Was viele nach einer intensiveren Phase mal durchmachen, ist dass über einen längeren Zeitraum nichts mehr passiert. Es fühlt sich an als wenn man jetzt Taiji kann aber im Unterbewusstsein weiss, dass da noch mehr ist, den Zugang jedoch nicht so recht findet. Andere Aspekte des Lebens erhalten wieder eine höhere Priorität, welche vernachlässigt wurden. Das Interesse am Taiji nimmt ab. Diesen Abschnitt beschreibe ich als den Orientierungs Prozessschritt.

Oft werden neue Hand- und/oder Waffenformen gelernt, irgendwie wird versucht am Ball zu bleiben. Aber die Motivation sinkt und die Trainingszeiten nehmen ab. Dies ist ein entscheidender Punkt im Taiji Prozess. Über längere Zeit setzt man sich mit Langeweile oder sogar Frustration auseinander. In dieser Phase verändern sich einige Dinge ohne, dass man es gross mitbekommt. Es gilt diesen Abschnitt durchzuhalten.

Das Taiji im Leben

Mittlerweile hat das Taiji einen festen Platz im Leben eingenommen und der Weg zeichnet sich immer klarer ab. Man will richtig in die Materie eintauchen. Oft wird für sich alleine trainiert, die Unterrichtsstunden werden immer weniger, weil es nun in kleineren Schritten vorwärts geht und mehr Zeit für die Umsetzung des Inputs gebraucht wird. Es könnte den ganzen Tag lang trainiert werden. Diese Phase bezeichne ich als den Umwandlungs-Prozessschritt.
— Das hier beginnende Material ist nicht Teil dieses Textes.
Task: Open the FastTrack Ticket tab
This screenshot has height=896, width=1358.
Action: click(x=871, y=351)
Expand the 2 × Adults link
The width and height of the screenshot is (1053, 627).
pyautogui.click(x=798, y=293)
In der gleichen Zeit entsteht auch ein Wandel im Alltag. Dinge und Gewohnheiten die einem nicht mehr gut tun werden bewusst reduziert und es entsteht eine starke Bindung zwischen Geist und Körper. Ein leben ohne Taiji ist nun undenkbar. Der Grund warum mit Taiji angefangen wurde ist nicht mehr wichtig, es wird des Taiji wegens trainiert. Alles ist jetzt möglich.

Schlusswort

Ich bin mir schon bewusst, dass diese Phasen nicht auf alle zutreffen, es noch andere gibt oder auch mehrmals auftreten können. Jeder geht seinen eigenen Weg und die Entwicklung läuft nicht nach dem selben Muster ab. Auch habe ich keine Zeitrahmen hingeschrieben weil jeder Trainierende seinen eigenen Lebensrhythmus hat und die aktuellen Lebensumständen auch noch grossen Einfluss haben. Vielleicht jedoch findest du dich hier irgendwo wieder und es kann helfen, um dich besser zu orientieren.